Table 2 Top variants validated by Sanger sequencing

The allelic frequencies of the six best scoring variants are reported in Table 3.

Table 3 Distribution of the six best variants enriched in PD patients

Copy number analysis of the regions flanking these six variants did not reveal evidence for large aberrations in linkage disequilibrium with our SNP variants (data not shown). In particular, we found no evidence for copy number variants at the SNCG locus.

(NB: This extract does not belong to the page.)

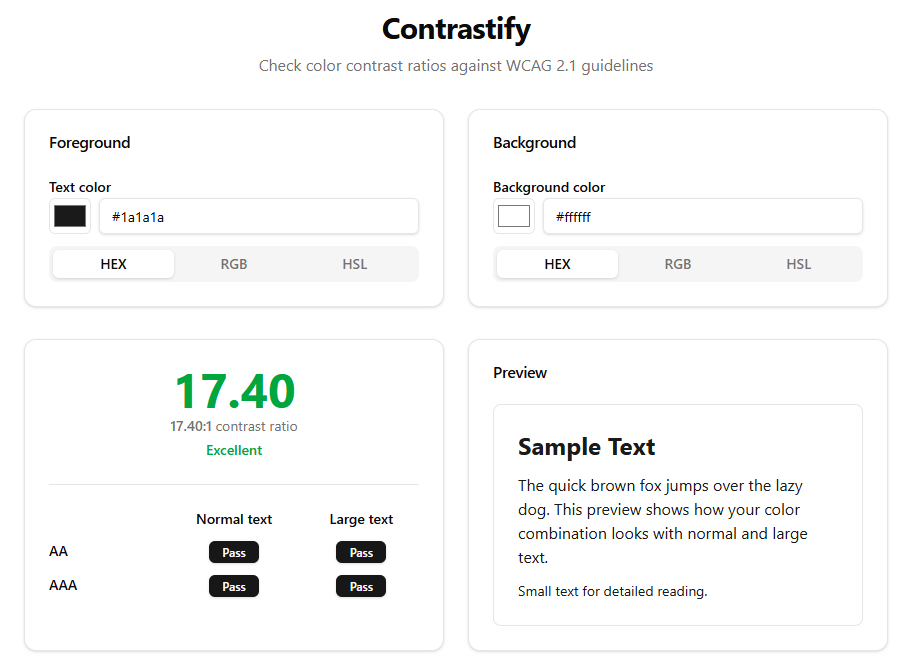Screen dimensions: 913x670
Task: Click the Small text for detailed reading line
Action: pos(613,591)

Concerning the known PD-causing genes, within the discovery samples (100 Sardinian PD), six variants in GBA (n = 2), PARK2 (n = 1), PLA2G6 (n = 1), VPS35 (n = 1) and DNAJC6 (n = 1) genes fulfilled our selection criteria (Online Resource Table 3) and were all validated by Sanger sequencing. We identified the R131C and N370S variants in GBA, with the latter approaching significance for association with PD within the Sardinian case-control cohort (p value 0.07, Fisher’s exact test). The PARK2 R402C and PLA2G6 D31N variants were enriched in the Sardinian PD patients with OR of 2.8 and 1.6, respectively (Online Resource Table 3) but not in the south European case-control cohorts (Online Resource Table 5). Last, the VPS35 and DNAJC6 variants turned out to be equally present among cases and controls within the Sardinian cohort, and they were therefore not followed up.

Discussion

In this study, we tested the hypothesis that moderately rare variants (MAF between 0.01 and 0.05) with moderate–strong effect sizes (OR >2) could underlie a substantial proportions of the PD cases in the genetically isolated population of Sardinia. Because of their intermediate frequencies and effect sizes, this type of variants, also called “goldilocks” alleles, are usually out of reach in traditional linkage and GWAS studies, and they have not previously been systematically addressed on an exome-wide scale in PD.

The case of the LRRK2 and GBA genes provide proofs of principle for the existence of goldilocks alleles as genetic determinants of the common forms of PD. A single variant in the LRRK2 gene (G2019S) is a strong risk factor for PD with odds ratios ∼8–9 and frequencies of ∼30–40 % and ∼15–20 % among PD cases from the Northern-African Arabs and the Ashkenazy Jews population, respectively, while it is rarely observed among controls in those populations (1–2 %) [18]. Moreover, several heterozygous rare GBA variants are strong risk factors (OR >5) for PD in several populations, with one missense variant (N370S) being very frequent among PD in the Ashkenazy Jews population [19].

The analysis of the known PD-causing genes did not reveal any variants with a major role in the Sardinian population. Of note, we identified two GBA variants, N370S and R131C, although the frequencies here are lower compared to other populations [19]. N370S was detected with a minor allele frequency of 1.9 % among Sardinian patients versus 0.7 % among controls (p value 0.07), yielding a lower effect size (OR = 2.5) than earlier reported [20]. In keeping with our results, R131C was shown to be less frequent worldwide, and it was observed by us only in Sardinian patients with a MAF of 0.4 %, compatible with a Mendelian effect. Taken together, these two GBA variants are present in 4.4 % of Parkinson’s disease patients from this genetic isolate.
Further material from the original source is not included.